The current extension expires in June. The EU proposal seen by IFR warns of potential "disruption" in the roughly US$700trn global derivatives market if the grace period is not extended.

Under new rules formulated after the financial crisis, EU banks must hold the extra capital if they clear trades through any jurisdiction not deemed "equivalent" to EU standards.

But while the EU's executive body, the European Commission, has granted equivalence to countries such as Singapore, it has pointedly refused to do so as yet for the United States.

Many believe this is due to residual frustration among European regulators, who feel they were not sufficiently consulted when the US formulated its own derivatives trading guidelines in the wake of the crisis.

"Without an EU recognition of equivalence, US clearing houses will not be able to clear EU-mandated derivatives," Terry Duffy, chairman of CME Group, a US derivatives exchange, told Congress last month.

"The European Commission's discriminatory approach to US access to EU markets is creating a significant disadvantage for U.S. markets and the participants that use those markets."

DIGGING IN

Clearing houses serve as intermediaries between buyers and sellers of over-the-counter derivatives contracts such as credit default swaps, which act as insurance in case of a debt default.

Their importance has grown in the international derivatives market since 2009, when the powerful G20 group of nations agreed to push most over-the-counter trades through such houses.

The firms help mitigate some of the risks inherent in derivatives - the kinds of complex debt investments that many blamed for deepening the last global financial crisis.

On the face of it, the EU grace period allows EU banks to keep funneling business to US clearing houses by sparing those banks from keeping an estimated 25 to 30 times more capital than previously when trading in certain derivatives.

But postponing final declaration of U.S. "equivalence" - which sources say the bloc will do again Friday - seems to many to be part of an old-fashioned, behind-the-scenes trade war.

"If anything, regulators seem to be moving further apart," said one head of OTC trading at a European clearing house who asked not to be named.
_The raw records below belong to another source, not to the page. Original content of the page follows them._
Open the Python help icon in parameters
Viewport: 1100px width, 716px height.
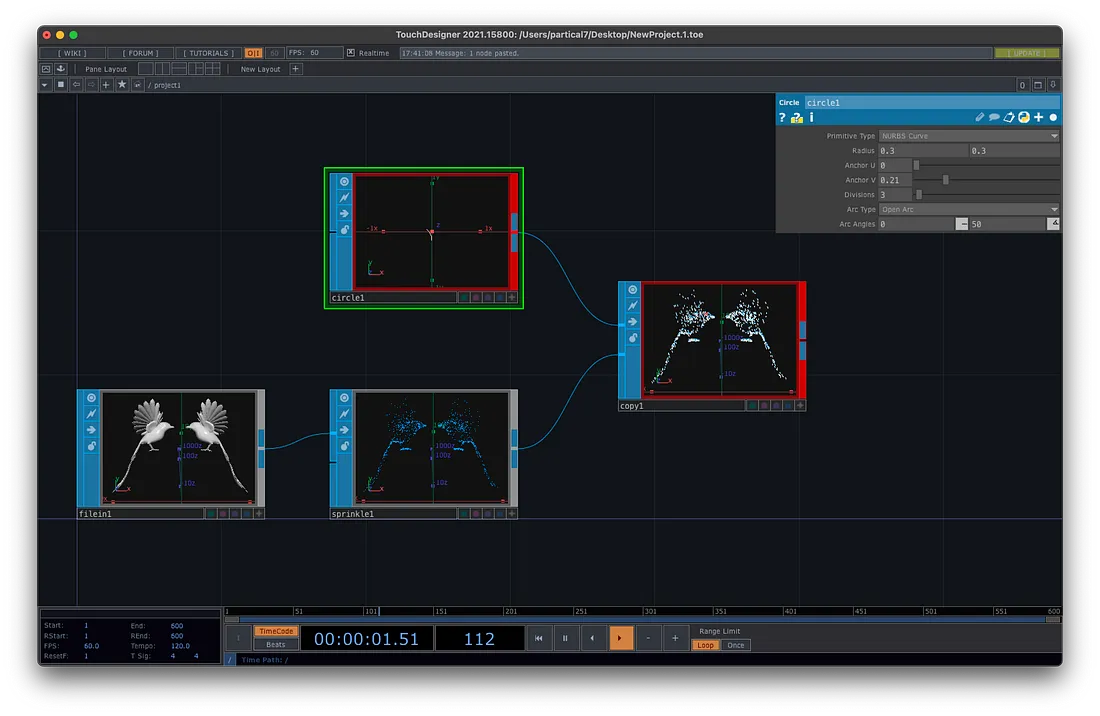point(796,118)
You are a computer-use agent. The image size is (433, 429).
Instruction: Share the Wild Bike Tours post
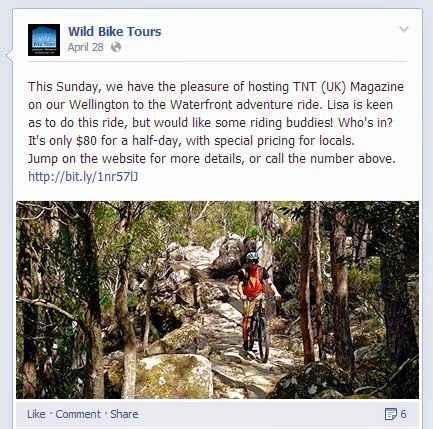point(124,414)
"They're beginning to really dig their heels in."

When working on what would become Dodd-Frank legislation, the then-head of the US Commodity Futures Trading Commission (CFTC), Gary Gensler, was perceived as having pushed through rules that hamstrung trading between the US and the EU.

Both the CFTC and the European Commission deny any bad blood exists between them.

But another delay Friday on granting US equivalence status - which sources say has essentially already been decided - will do little to please the US clearing houses or their regulators.

Says CME Group's Duffy: "Already we are seeing European clearing members and other market participants taking steps to consider alternatives to US exchanges and clearing houses."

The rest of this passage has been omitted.